Tabii kimse de bu apaçık tabloyu onlar kadar göremiyor!
*
İktidar hasretiyle akdolunan yalancıktan ittifaklar, suret-i haktan görünmeler, ucuz vaatler, mesuliyet yüklenme formasyonu elde etme çabası yerine piyango ikramiyesine çevrilmiş bedavacı beklentilerle hazırlıksız saltanat arayışları gırla…
*
Merhum Fethi Gemuhluoğlu: “Şimdi riyâ devrindeyiz beyler! Bunun da bir eceli vardır. Gözü olana gün ışımıştır!” diyordu, o meşhur “Dostluk Üzerine” adlı sohbetinde…
*
İktidarın dünkü sahipleri, bir sınırlı tarikat anlayışını kitleye cafcaflı söylemlerle yutturup sürdürdüğü göz boyamanın fark edilebileceğine akıl erdirmeye hâlâ yanaşmıyor. Elde ettiği kazanımlar(!)ı “mülkiyet” sanmasının görülebileceğini derk ü fehm edemiyor. “Emanet” ehlini bulmadıkça küfre zemin verirken, haramla kararan kalplerin buna uyanması mümkün mü?
Suçladığı “Paraleller”le ilgili her cümlesinin suç ortaklığı itirafı manası taşıdığını hangi ölçekte bir şal örtebilir?
Bir “Sırat-ı Müstakim arayışı”yla rota düzeltmesi icap ettiğini onlara hangi kıyamet borusuyla duyurmalıyız?
*
Türkçü arkadaşlarımız, bu büyük kavramın etnik bölücülükle denk hale düşürülmesine “zafer” diyorlar!
Ortaya ne kadro ne bir istikbal vizyonu koyma derdi taşıyorlar. Bir şahsa duydukları öfkenin onların gözlerini kararttığı, ülkenin zararını göremeyecek hale getirdiği gün gibi âşikâr… Bosna’dan Horasan’a, Musul’dan Gazze’ye dostlarımızı kahreden genel zaafı değerlendirip, küfür ve nifak mihraklarını sevindiren dar görüşlülüğü aşmaları gerektiğini konuşan bir temsilci yok meydanda.
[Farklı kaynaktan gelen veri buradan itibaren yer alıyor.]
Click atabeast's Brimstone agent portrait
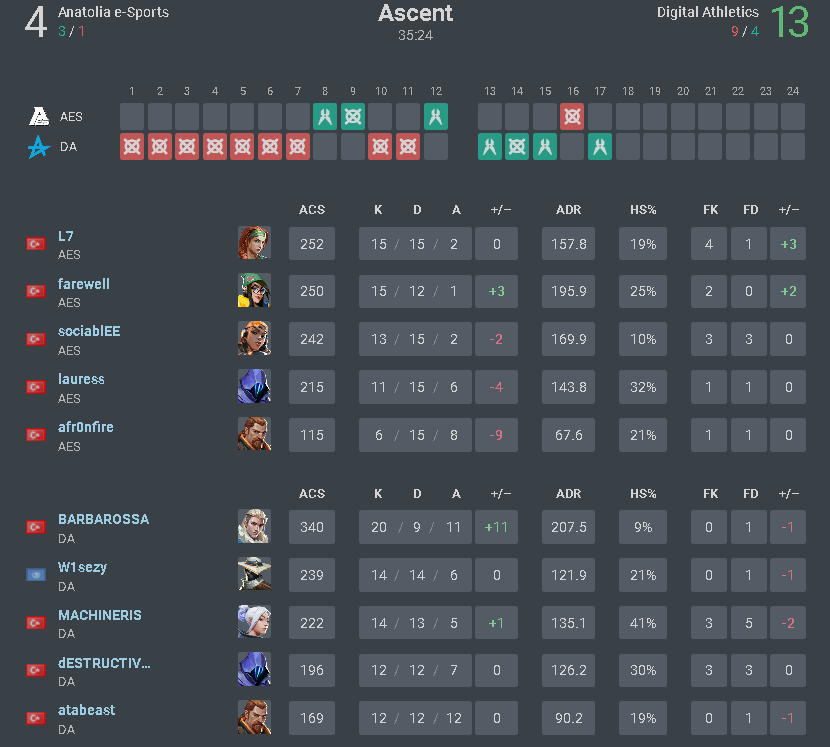This screenshot has height=747, width=830. click(x=254, y=718)

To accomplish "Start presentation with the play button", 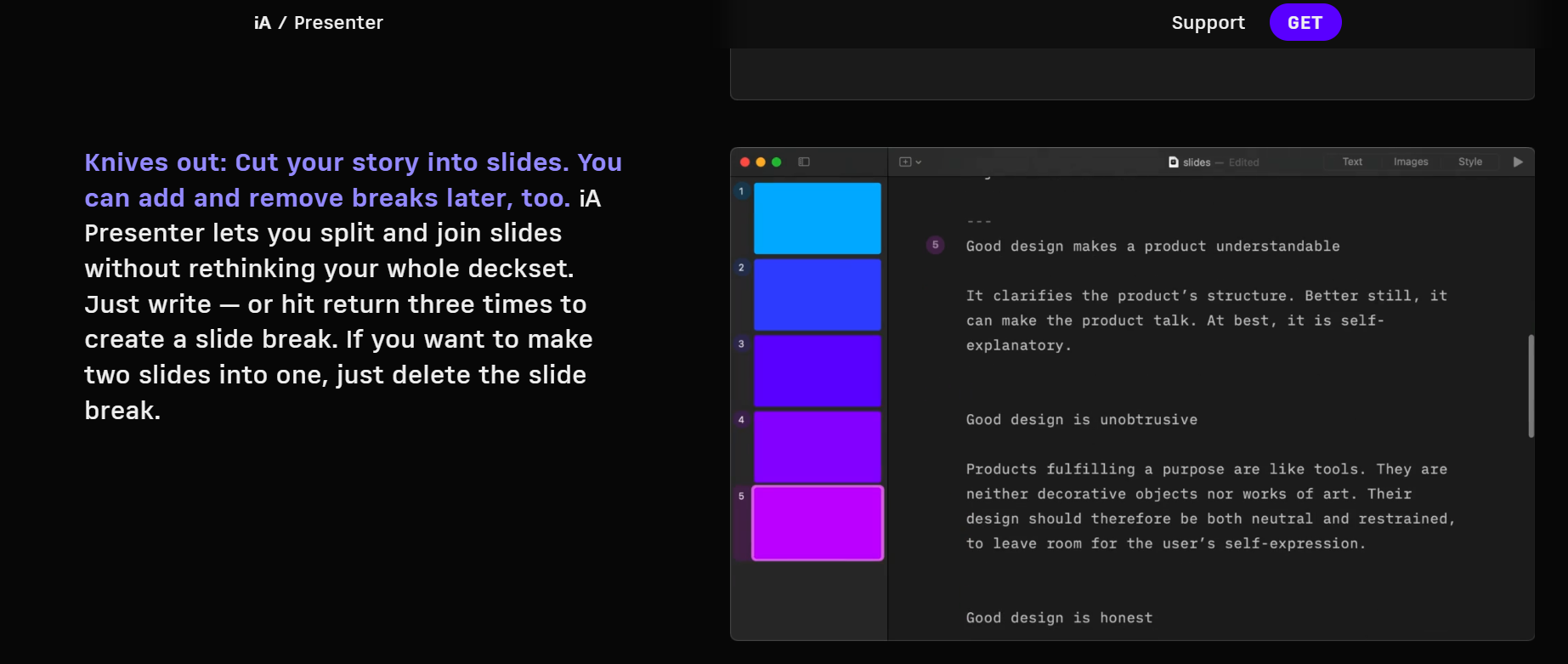I will coord(1518,162).
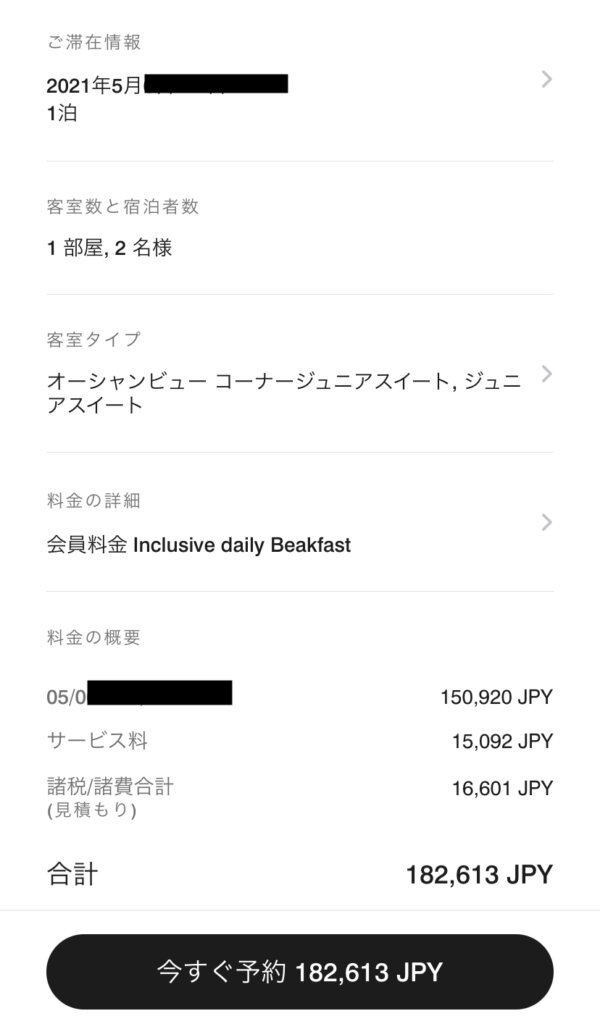Viewport: 600px width, 1024px height.
Task: Tap the 合計 182,613 JPY total row
Action: pyautogui.click(x=300, y=874)
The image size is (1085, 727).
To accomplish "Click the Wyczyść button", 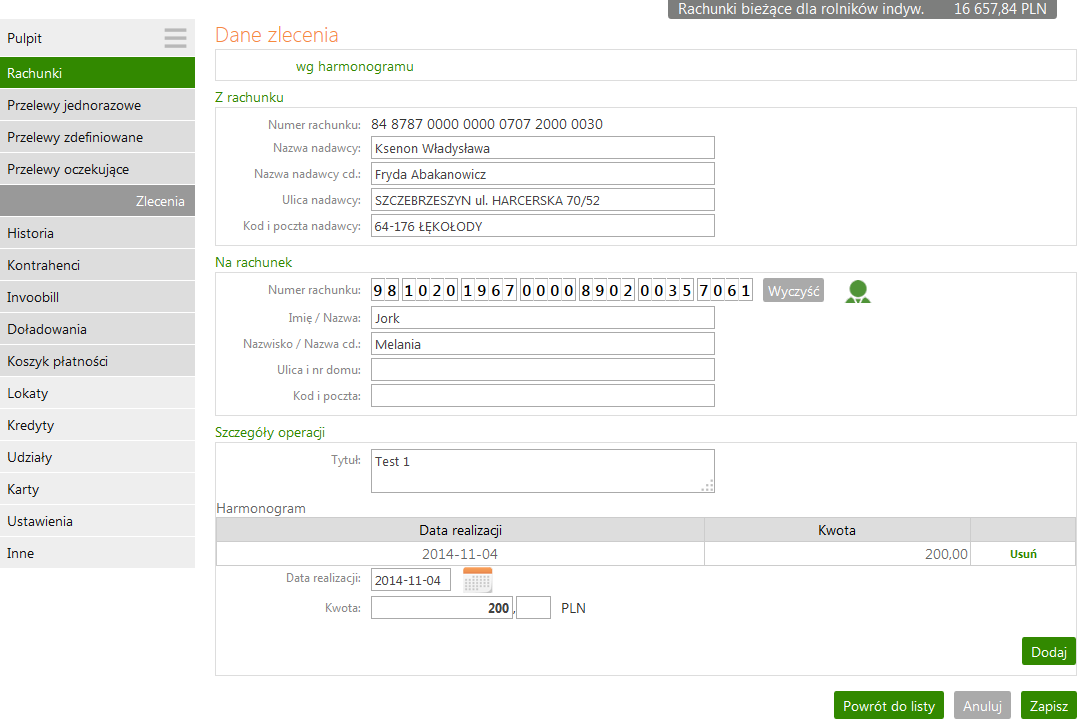I will tap(793, 291).
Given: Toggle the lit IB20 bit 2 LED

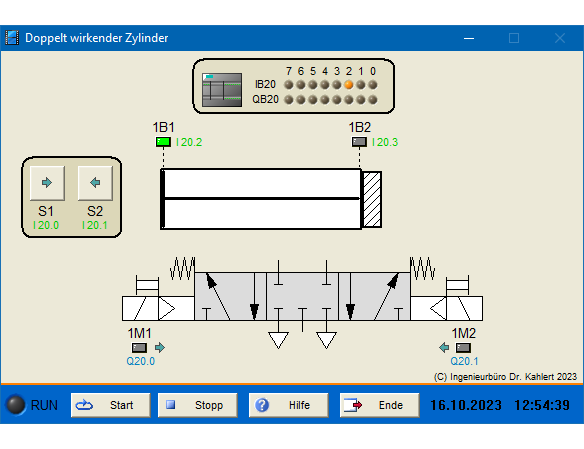Looking at the screenshot, I should (x=349, y=85).
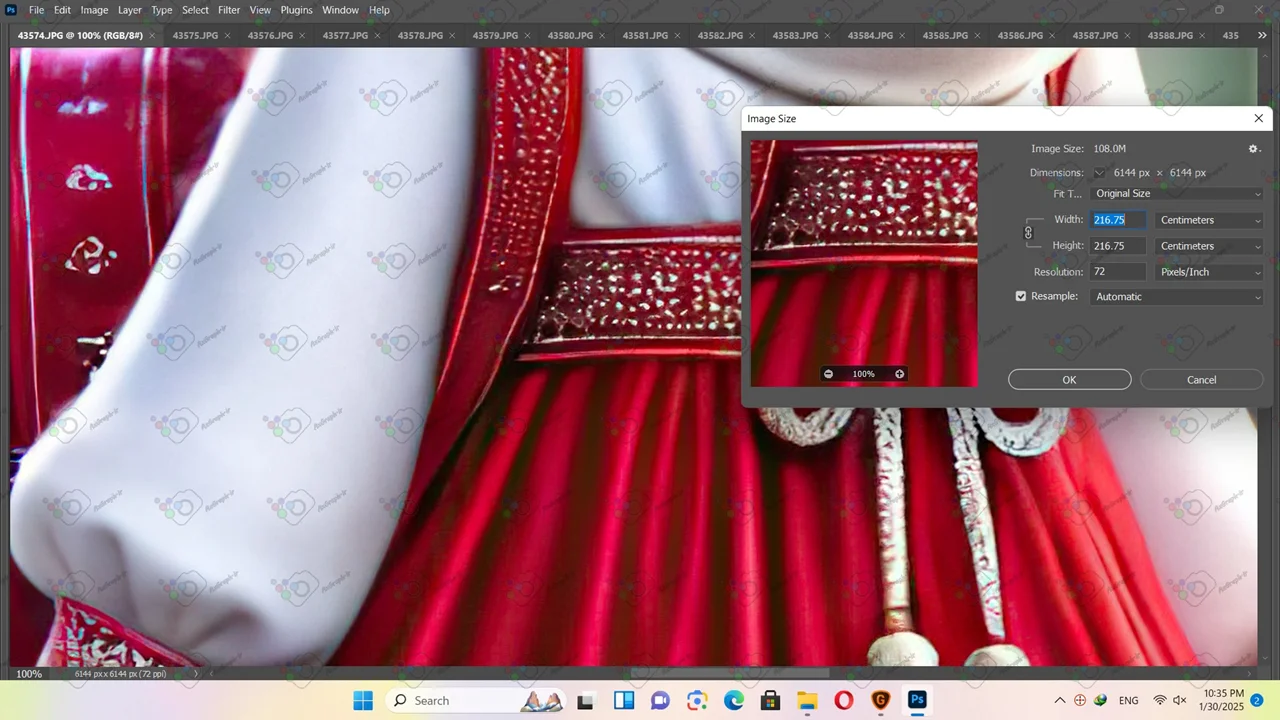
Task: Expand the Resample Automatic method dropdown
Action: pos(1177,297)
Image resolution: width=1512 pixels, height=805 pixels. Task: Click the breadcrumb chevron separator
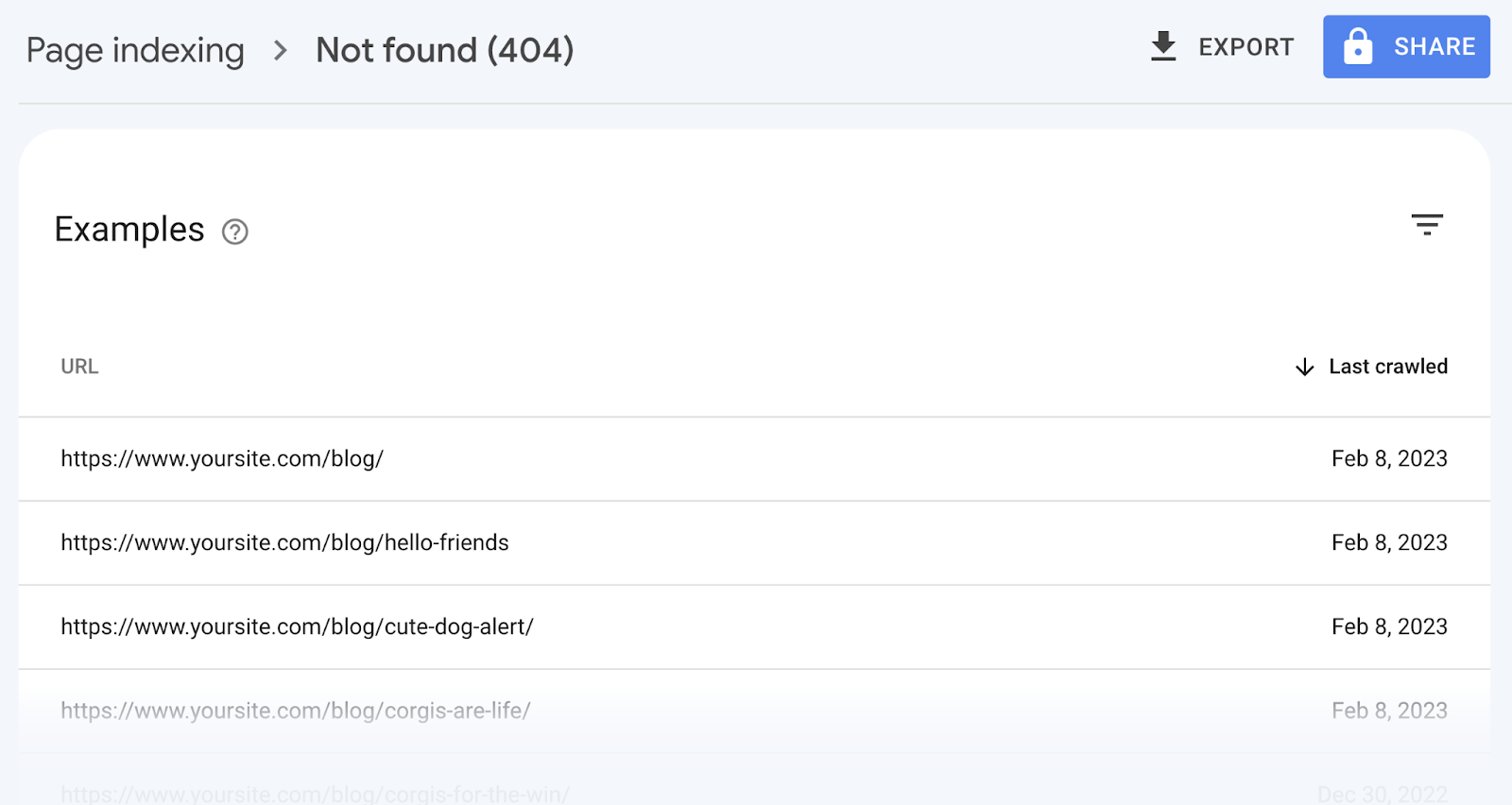280,50
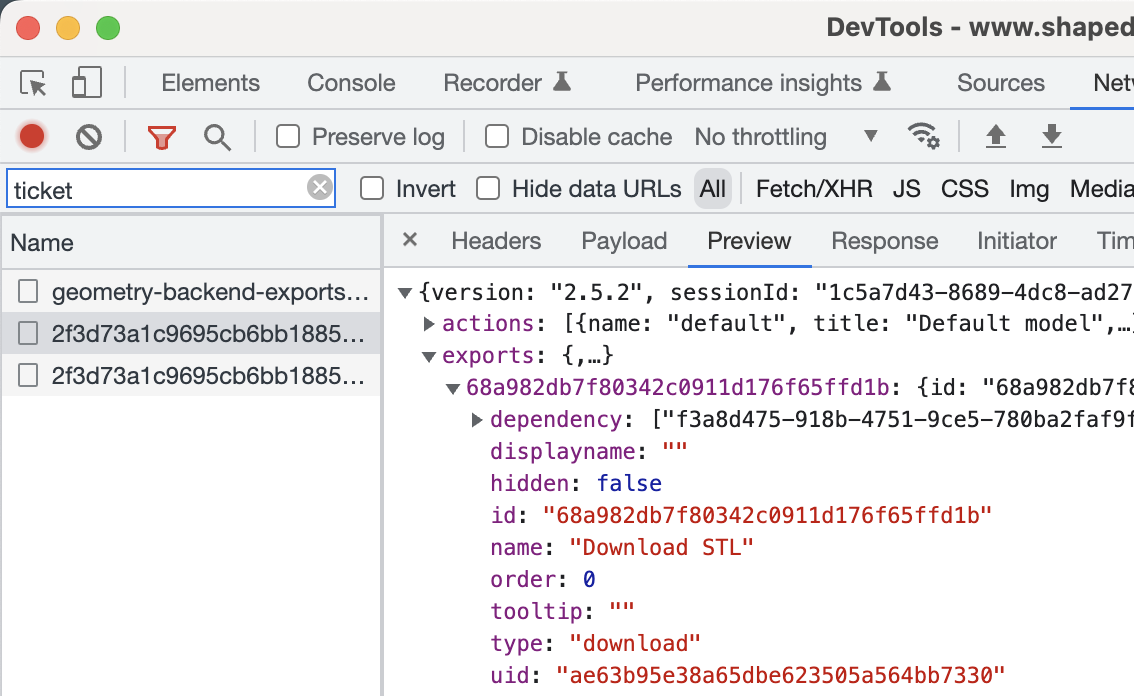This screenshot has height=696, width=1134.
Task: Check the Disable cache option
Action: [x=497, y=136]
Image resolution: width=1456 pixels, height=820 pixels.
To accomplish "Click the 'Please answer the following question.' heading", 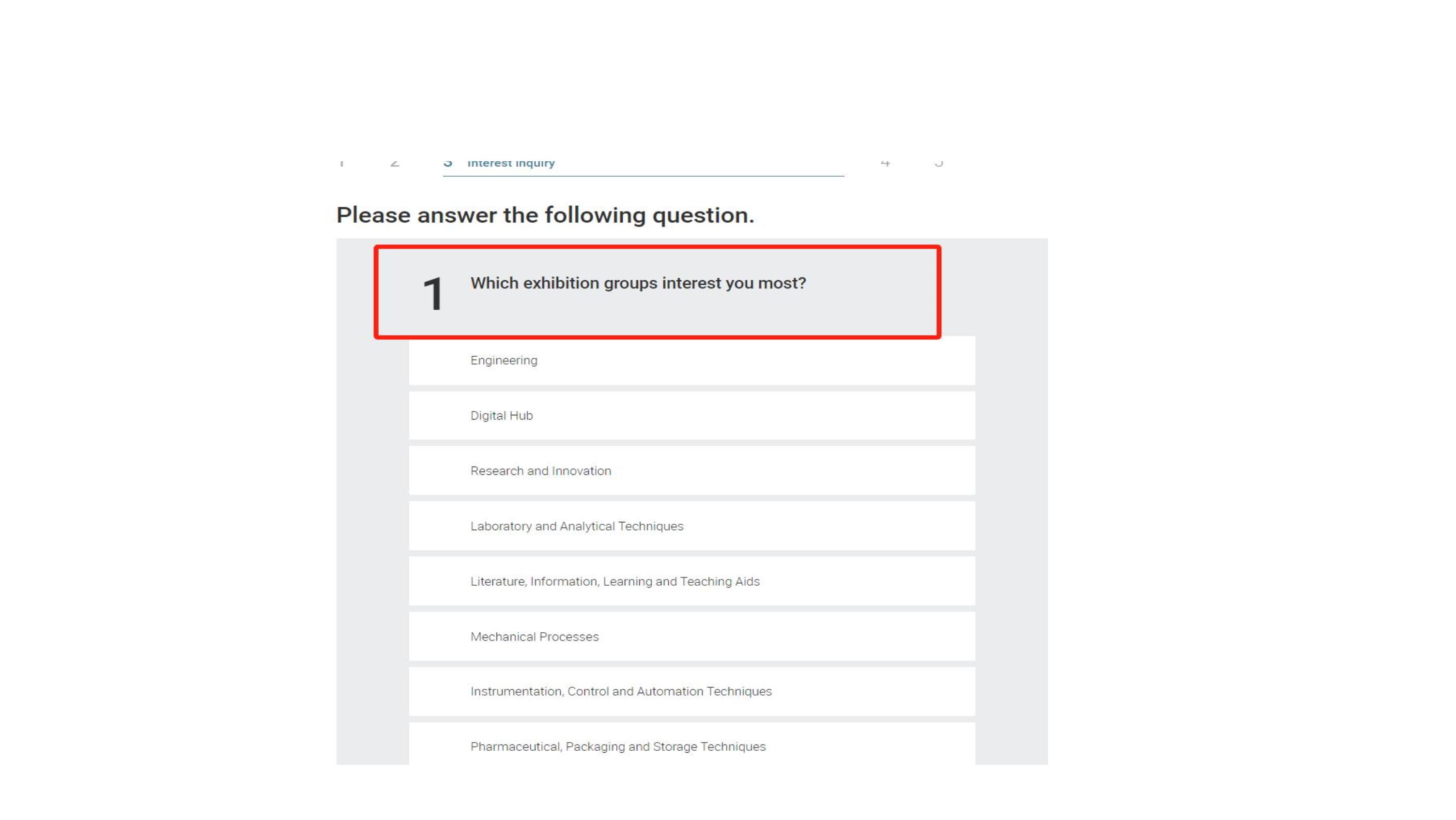I will pos(545,215).
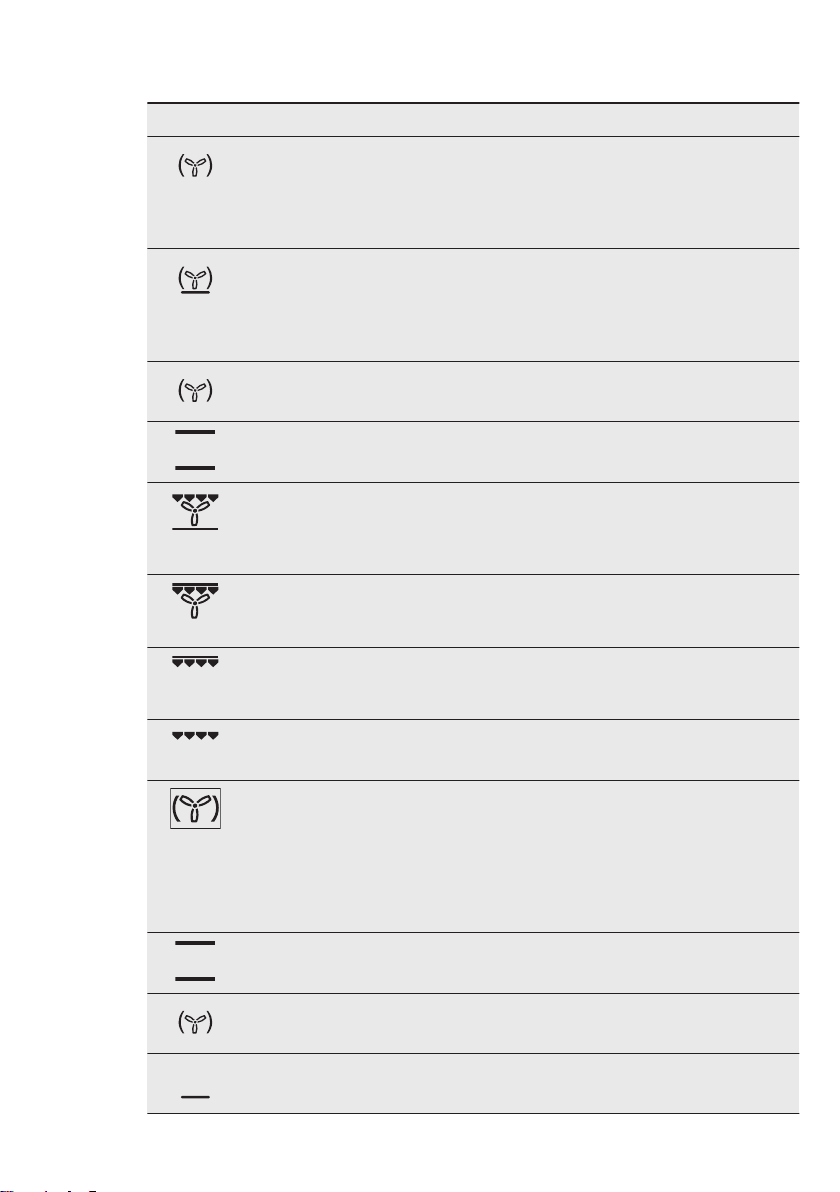840x1192 pixels.
Task: Click fan icon just above the single-line icon
Action: 195,1023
Bir “oh olsun!” çiğliği bu harekete yakışır mı? Dolar, Euro fırlayıp giderken, zarar kimin?
Yalancı ittifaklarla yıktığı iktidara bir alternatif düşünmeden mi hareket ediyor MHP?
“Ana Muhalefet”i bir hayırlı karar olarak görmek mümkün mü? %16 ile nasıl bir “iktidar” hayal ediyor?
*
Kemalist-Ulusalcı-Laik-Mason çevreler, HDP’ye destek verdi! “Devleti kuran irade”nin geldiği bu “çapulcu mantığı”na milletin istikbali emanet edilebilir mi? O müzmin %25 etrafındaki kabileci ve düşman güldüren siyasetin neresinde zerrece hayır bulabiliyor bu gocaman adamlar?!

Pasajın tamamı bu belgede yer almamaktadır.